[[ GIVEN PASSAGE, beginning ]]

ATF Critical of DC Fire Chief in Senior Citizen Apartment Complex Fire Investigation

Report: Fire caused by 'human activity'

Federal investigators criticized D.C.'s fire chief for denying access to a senior citizen apartment complex after a devastating fire ripped through the building near Navy Yard in Southeast in September.

According to a Bureau of Alcohol, Tobacco, Firearms and Explosives report, members of the Arson Task Force — comprised of investigators from D.C. police, D.C. fire and the ATF — were told the Arthur Capper Senior Apartments wasn’t safe to enter despite investigators’ concerns people could still be inside.

ATF search teams were denied access the day after the fire and again when they took search dogs to the scene two days later, according to the report.

But the engineer for the property owner and his crew were going in and out and eventually found a man still trapped in his apartment five days after the fire, the report says.

[[ GIVEN PASSAGE, end ]]
[[ RECORDED DATA, beginning ]]

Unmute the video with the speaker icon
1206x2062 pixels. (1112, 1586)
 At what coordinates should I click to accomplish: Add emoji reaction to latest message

[[ RECORDED DATA, end ]]

* EXERCISE A:
Answer these questions using the apartment fire article:
(i) Which agencies' investigators made up the Arson Task Force?
(ii) Who found a man still trapped in his apartment, and how many days after the fire?
(iii) Near what area of the city was the building located?
* EXERCISE B: Go on writing the news article about the senior apartment fire, starting after its last sentence.

* WRITTEN REPLY A:
(i) D.C. police, D.C. fire and the ATF.
(ii) The engineer for the property owner and his crew found him five days after the fire.
(iii) Near Navy Yard in Southeast.

* WRITTEN REPLY B:
The lack of access also may have prevented inspectors to determine why the alarms didn’t go off, according to the report. On the day of the fire they were able to determine the alarms didn’t work despite several people pulling them.

The day after the fire, the fire alarm panel was still illuminated and operating and displaying the word "disabled," but when investigators got access to it days later, the power was off and any data that may have helped determine why the alarms didn’t work was gone, the report says.

Fire Chief Gregory Dean made those decisions to deny access with safety in mind, D.C. Deputy Mayor for Public Safety and Justice Kevin Donahue said.

“He has to balance access for investigators with the fact that it's a building that still is at risk even for investigators for collapse,” he said.

While the official cause of the fire is listed as undetermined, investigators ruled out electrical or other mechanical causes of the fire, saying it was likely the result of human activity in the attic.

“Some people that might have been there, may have smoked there, may have smoked on the roof, that the cause came from there," Donahue said.

It's possible maintenance workers or squatters known to do drugs in the attic caused the fire. There was clear evidence someone tried to put the fire out with a garden house from the roof just after it started.

A 74-year-old man spent five days trapped inside his apartment in the collapsed seniors home after the fire. He was taken to a hospital with non-life-threatening injuries.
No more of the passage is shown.